### INFORMATION PROVIDED
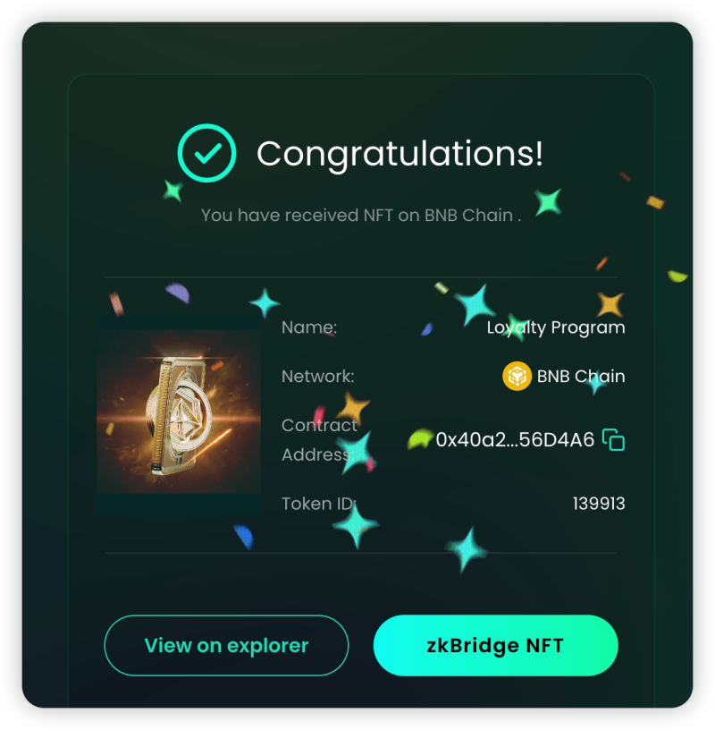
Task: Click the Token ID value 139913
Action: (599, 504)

* * *

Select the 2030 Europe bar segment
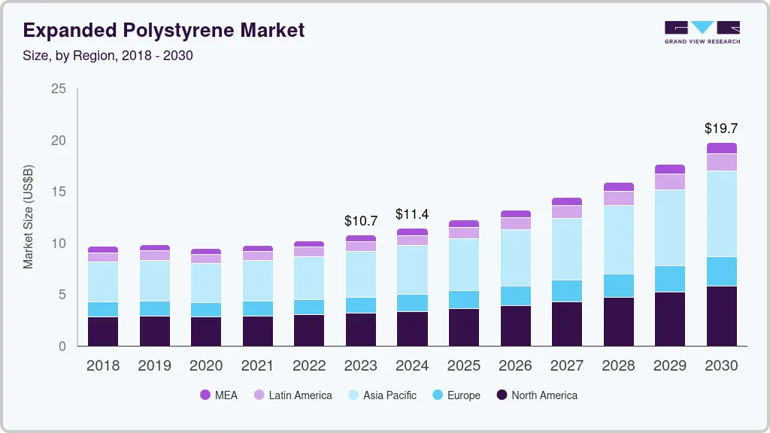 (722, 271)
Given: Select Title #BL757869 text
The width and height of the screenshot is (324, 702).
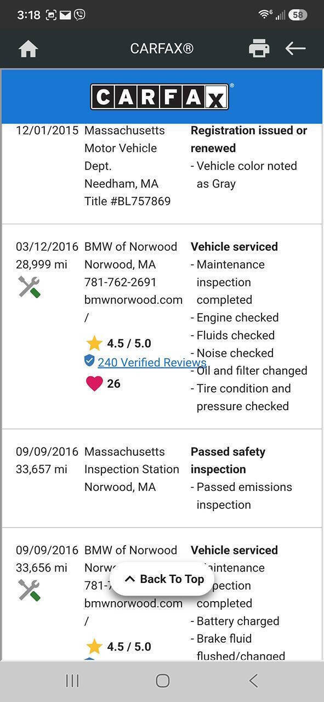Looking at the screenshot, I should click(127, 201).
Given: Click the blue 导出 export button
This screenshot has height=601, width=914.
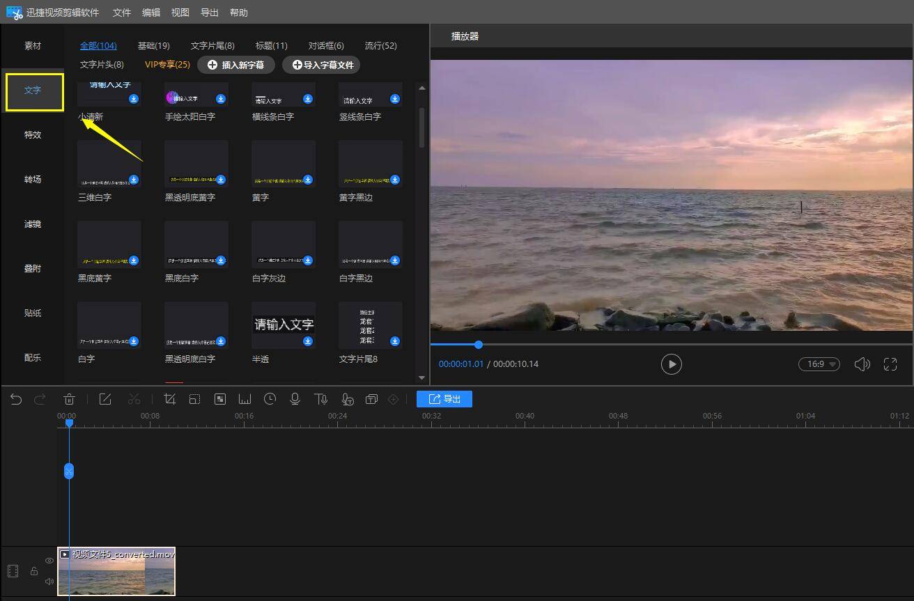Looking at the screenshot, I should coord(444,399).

### AIM OF THE EXERCISE
Read through the listing and copy each line in which the word "Given" occurs.

### SOLVED PROBLEM
Given: Select Title #BL757869 text
Given: Click the blue 导出 export button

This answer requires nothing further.